Problem statement ▸
A complete and exact copy of the entries below is the expected result.

Dataset records ▸
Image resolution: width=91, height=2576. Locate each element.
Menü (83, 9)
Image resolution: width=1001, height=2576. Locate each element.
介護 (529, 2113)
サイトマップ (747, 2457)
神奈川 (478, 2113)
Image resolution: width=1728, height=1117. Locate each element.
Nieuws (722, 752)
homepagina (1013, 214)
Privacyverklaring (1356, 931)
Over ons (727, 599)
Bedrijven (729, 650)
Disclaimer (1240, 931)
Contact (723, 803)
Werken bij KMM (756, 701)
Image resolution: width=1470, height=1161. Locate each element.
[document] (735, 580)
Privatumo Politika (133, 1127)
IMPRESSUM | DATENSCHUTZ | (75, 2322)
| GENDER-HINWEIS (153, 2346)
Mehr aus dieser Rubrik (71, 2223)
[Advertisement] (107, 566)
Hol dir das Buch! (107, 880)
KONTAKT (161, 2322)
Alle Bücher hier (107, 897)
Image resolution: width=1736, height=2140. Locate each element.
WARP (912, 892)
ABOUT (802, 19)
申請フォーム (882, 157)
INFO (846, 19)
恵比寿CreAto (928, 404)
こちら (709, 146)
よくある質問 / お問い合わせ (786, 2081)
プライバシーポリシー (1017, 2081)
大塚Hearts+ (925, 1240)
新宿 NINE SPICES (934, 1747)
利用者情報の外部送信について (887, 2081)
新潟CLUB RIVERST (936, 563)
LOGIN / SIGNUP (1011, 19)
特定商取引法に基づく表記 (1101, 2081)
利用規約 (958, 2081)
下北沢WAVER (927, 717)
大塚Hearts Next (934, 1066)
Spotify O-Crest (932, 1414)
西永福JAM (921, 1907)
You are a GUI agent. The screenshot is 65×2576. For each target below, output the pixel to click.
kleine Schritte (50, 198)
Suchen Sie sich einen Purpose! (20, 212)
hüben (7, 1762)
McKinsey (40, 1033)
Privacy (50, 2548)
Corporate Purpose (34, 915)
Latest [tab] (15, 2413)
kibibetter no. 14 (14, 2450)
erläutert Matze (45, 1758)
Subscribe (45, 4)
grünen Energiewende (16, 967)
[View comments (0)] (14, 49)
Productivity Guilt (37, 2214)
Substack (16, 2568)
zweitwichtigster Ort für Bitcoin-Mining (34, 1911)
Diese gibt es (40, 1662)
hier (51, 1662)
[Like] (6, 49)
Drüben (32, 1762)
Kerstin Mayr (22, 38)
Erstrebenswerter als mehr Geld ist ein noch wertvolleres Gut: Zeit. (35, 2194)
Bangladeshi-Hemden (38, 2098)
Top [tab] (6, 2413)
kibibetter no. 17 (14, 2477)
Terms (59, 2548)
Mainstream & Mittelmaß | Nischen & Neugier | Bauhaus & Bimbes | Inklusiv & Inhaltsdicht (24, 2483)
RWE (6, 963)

Written reply ▸
Image resolution: width=91, height=2576. Locate each element.
Menü (83, 9)
Image resolution: width=1001, height=2576. Locate each element.
介護 (529, 2113)
サイトマップ (747, 2457)
神奈川 (478, 2113)
Image resolution: width=1728, height=1117. Locate each element.
Nieuws (722, 752)
homepagina (1013, 214)
Privacyverklaring (1356, 931)
Over ons (727, 599)
Bedrijven (729, 650)
Disclaimer (1240, 931)
Contact (723, 803)
Werken bij KMM (756, 701)
Image resolution: width=1470, height=1161. Locate each element.
[document] (735, 580)
Privatumo Politika (133, 1127)
IMPRESSUM | DATENSCHUTZ | (75, 2322)
| GENDER-HINWEIS (153, 2346)
Mehr aus dieser Rubrik (71, 2223)
[Advertisement] (107, 566)
Hol dir das Buch! (107, 880)
KONTAKT (161, 2322)
Alle Bücher hier (107, 897)
Image resolution: width=1736, height=2140. Locate each element.
WARP (912, 892)
ABOUT (802, 19)
申請フォーム (882, 157)
INFO (846, 19)
恵比寿CreAto (928, 404)
こちら (709, 146)
よくある質問 / お問い合わせ (786, 2081)
プライバシーポリシー (1017, 2081)
大塚Hearts+ (925, 1240)
新宿 NINE SPICES (934, 1747)
利用者情報の外部送信について (887, 2081)
新潟CLUB RIVERST (936, 563)
LOGIN / SIGNUP (1011, 19)
特定商取引法に基づく表記 (1101, 2081)
利用規約 (958, 2081)
下北沢WAVER (927, 717)
大塚Hearts Next (934, 1066)
Spotify O-Crest (932, 1414)
西永福JAM (921, 1907)
You are a GUI agent. The screenshot is 65×2576. For each target below, output the pixel to click.
kleine Schritte (50, 198)
Suchen Sie sich einen Purpose! (20, 212)
hüben (7, 1762)
McKinsey (40, 1033)
Privacy (50, 2548)
Corporate Purpose (34, 915)
Latest [tab] (15, 2413)
kibibetter no. 14 (14, 2450)
erläutert Matze (45, 1758)
Subscribe (45, 4)
grünen Energiewende (16, 967)
[View comments (0)] (14, 49)
Productivity Guilt (37, 2214)
Substack (16, 2568)
zweitwichtigster Ort für Bitcoin-Mining (34, 1911)
Diese gibt es (40, 1662)
hier (51, 1662)
[Like] (6, 49)
Drüben (32, 1762)
Kerstin Mayr (22, 38)
Erstrebenswerter als mehr Geld ist ein noch wertvolleres Gut: Zeit. (35, 2194)
Bangladeshi-Hemden (38, 2098)
Top [tab] (6, 2413)
kibibetter no. 17 (14, 2477)
Terms (59, 2548)
Mainstream & Mittelmaß | Nischen & Neugier | Bauhaus & Bimbes | Inklusiv & Inhaltsdicht (24, 2483)
RWE (6, 963)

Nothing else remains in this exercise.